Todo empieza en abril, cuando tras la décimo segunda lluvia torrencial suspiro: «¡A ver si llega el verano de una maldita vez!». Pero, claro, el verano llega y no recuerdo las tardes en que la espalda termina pegada de manera furiosa al escay de mentira del sofá barato. Los olores a humanidad que se escurren por las paredes de los bares de copas y los viciosos mosquitos nocturnos, los que te avisan prepotentes y a oscuras zumbando en tu oreja de que te van a picar.

Y yo ahí, pasivo e inútil ante el cruel ataque.

El deseo de verano se me va consumiendo cada fin de semana de julio en que maldigo haber cancelado cada visita al gimnasio, cada vez que la poca piel casi flácida de la barriga y los pechos me miran tristes cuando los escondo debajo de la camiseta, la misma que tapa todos los pelos del ombligo que juré quitarme el pasado abril.

Incluso prometí madrugar y hacer deporte, pero en realidad era mentira, y el «este año no, este año es de verdad» me adelanta feroz por la derecha mirándome burlón por el rabillo del ojo. Y debajo de la sombrilla la cerveza se calienta porque, una vez más, no fui al chino de al lado de casa a comprar la nevera de playa.
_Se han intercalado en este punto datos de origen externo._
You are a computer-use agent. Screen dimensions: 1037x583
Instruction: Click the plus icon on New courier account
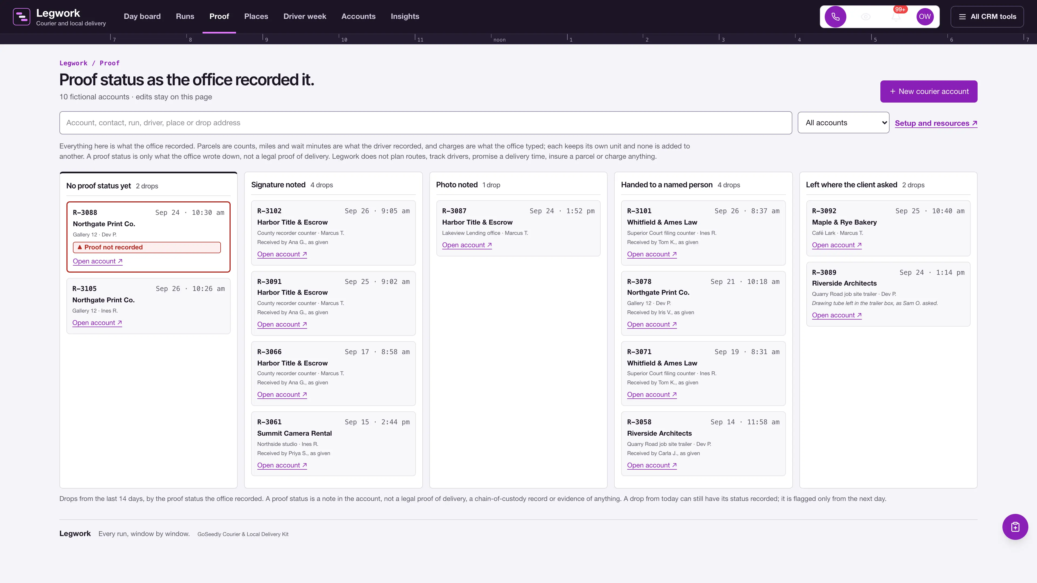click(892, 91)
Tampoco el altavoz Bluetooth.

Así, sin darme cuenta, el 28 de agosto pido que me pongan el aire acondicionado en el bar de abajo y me sorprendo vencido por el verano que tanto deseé meses atrás, diciéndole al camarero: «¡A ver si llega ya el invierno!».

Y un día se acaba el calor y dos semanas después solo puedo pensar: «Ojalá vuelva a ser verano de una maldita vez». Un tópico con piernas.